Genome-scale “-omics” measurements are challenging to benchmark due to the enormous variety of unique biological molecules involved. Mixtures of previously-characterized samples can be used to benchmark repeatability and reproducibility using component proportions as truth for the measurement. Researchers at the NIST describe and evaluate experiments characterizing the performance of RNA-sequencing (RNA-Seq) measurements, and discuss cases where mixtures can serve as effective process controls.

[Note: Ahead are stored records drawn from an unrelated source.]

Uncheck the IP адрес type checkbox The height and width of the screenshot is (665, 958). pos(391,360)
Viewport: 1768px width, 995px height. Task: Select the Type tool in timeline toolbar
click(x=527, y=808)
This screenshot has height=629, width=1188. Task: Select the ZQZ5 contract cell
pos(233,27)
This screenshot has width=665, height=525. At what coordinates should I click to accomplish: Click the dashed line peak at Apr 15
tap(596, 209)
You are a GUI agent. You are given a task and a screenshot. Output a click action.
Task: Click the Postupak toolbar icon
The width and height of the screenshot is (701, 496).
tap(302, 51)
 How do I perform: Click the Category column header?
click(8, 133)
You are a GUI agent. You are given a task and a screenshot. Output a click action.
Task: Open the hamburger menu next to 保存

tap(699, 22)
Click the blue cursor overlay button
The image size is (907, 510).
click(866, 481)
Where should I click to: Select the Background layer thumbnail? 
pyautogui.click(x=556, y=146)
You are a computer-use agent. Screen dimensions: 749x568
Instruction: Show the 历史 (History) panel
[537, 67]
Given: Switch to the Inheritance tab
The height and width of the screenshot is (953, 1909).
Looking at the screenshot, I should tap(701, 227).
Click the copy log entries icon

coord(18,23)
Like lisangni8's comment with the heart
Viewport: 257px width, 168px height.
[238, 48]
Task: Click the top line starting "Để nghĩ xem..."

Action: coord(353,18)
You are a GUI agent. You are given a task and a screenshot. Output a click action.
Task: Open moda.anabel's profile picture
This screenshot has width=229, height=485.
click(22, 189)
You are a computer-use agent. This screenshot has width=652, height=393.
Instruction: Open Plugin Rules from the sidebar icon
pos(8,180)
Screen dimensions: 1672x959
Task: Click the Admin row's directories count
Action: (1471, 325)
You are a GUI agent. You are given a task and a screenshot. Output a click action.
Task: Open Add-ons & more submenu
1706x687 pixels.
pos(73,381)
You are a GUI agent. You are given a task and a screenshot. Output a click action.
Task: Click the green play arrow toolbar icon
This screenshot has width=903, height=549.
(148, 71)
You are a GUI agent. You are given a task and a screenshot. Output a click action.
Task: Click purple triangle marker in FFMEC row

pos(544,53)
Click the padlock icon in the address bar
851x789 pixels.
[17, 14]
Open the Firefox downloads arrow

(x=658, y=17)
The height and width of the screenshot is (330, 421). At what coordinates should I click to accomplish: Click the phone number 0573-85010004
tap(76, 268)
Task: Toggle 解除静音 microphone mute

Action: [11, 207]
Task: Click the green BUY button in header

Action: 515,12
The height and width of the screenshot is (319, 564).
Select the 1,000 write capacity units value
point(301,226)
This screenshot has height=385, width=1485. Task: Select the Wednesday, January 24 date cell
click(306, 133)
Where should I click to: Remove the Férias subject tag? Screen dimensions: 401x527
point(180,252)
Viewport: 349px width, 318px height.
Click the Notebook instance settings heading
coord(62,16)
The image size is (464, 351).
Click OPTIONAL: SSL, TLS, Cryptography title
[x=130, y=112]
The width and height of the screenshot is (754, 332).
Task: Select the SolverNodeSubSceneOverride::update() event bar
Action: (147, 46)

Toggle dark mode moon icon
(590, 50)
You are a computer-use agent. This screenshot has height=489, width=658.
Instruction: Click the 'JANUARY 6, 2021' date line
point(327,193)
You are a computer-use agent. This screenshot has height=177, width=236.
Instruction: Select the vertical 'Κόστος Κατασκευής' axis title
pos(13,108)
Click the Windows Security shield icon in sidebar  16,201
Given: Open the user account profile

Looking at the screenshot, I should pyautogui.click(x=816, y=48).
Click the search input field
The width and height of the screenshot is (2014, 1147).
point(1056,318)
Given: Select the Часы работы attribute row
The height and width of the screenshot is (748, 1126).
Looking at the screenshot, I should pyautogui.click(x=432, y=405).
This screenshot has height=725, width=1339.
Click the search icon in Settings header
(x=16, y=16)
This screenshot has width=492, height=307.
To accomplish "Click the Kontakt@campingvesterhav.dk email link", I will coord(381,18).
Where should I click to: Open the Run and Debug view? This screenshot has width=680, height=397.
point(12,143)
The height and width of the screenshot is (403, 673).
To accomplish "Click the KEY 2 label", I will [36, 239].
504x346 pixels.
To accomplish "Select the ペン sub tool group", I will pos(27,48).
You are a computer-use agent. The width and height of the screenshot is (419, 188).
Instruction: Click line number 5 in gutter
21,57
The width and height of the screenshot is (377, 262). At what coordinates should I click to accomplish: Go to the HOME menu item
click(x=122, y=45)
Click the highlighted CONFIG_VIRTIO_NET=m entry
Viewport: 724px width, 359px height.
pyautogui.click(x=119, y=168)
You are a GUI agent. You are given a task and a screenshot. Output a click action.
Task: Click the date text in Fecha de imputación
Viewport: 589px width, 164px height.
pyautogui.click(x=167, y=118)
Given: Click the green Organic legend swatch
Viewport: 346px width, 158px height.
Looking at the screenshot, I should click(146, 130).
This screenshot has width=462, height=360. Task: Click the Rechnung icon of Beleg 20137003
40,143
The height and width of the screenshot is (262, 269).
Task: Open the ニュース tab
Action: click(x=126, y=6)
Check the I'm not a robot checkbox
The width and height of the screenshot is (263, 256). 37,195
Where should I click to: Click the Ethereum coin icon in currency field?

The researchers apply a linear model to total RNA mixture samples in RNA-seq experiments. This model provides a context for performance benchmarking. The parameters of the model fit to experimental results can be evaluated to assess bias and variability of the measurement of a mixture. A linear model describes the behavior of mixture expression measures and provides a context for performance benchmarking. Residuals from fitting the model to experimental data can be used as a metric for evaluating the effect that an individual step in an experimental process has on the linear response function and precision of the underlying measurement while identifying signals affected by interference from other sources. Effective benchmarking requires well-defined mixtures, which for RNA-Seq requires knowledge of the post-enrichment ‘target RNA’ content of the individual total RNA components. The researchers demonstrate and evaluate an experimental method suitable for use in genome-scale process control and lay out a method utilizing spike-in controls to determine enriched RNA content of total RNA in samples.
This study uses four mixtures of the same general form:
A mixture M (two per dataset in this study) is composed of a number of named components C (“B”,”L”, and”M” in the Brain/Liver/Muscle mixture or “A” and “B” in the SEQC dataset), with each component comprising a proportion of the mixture.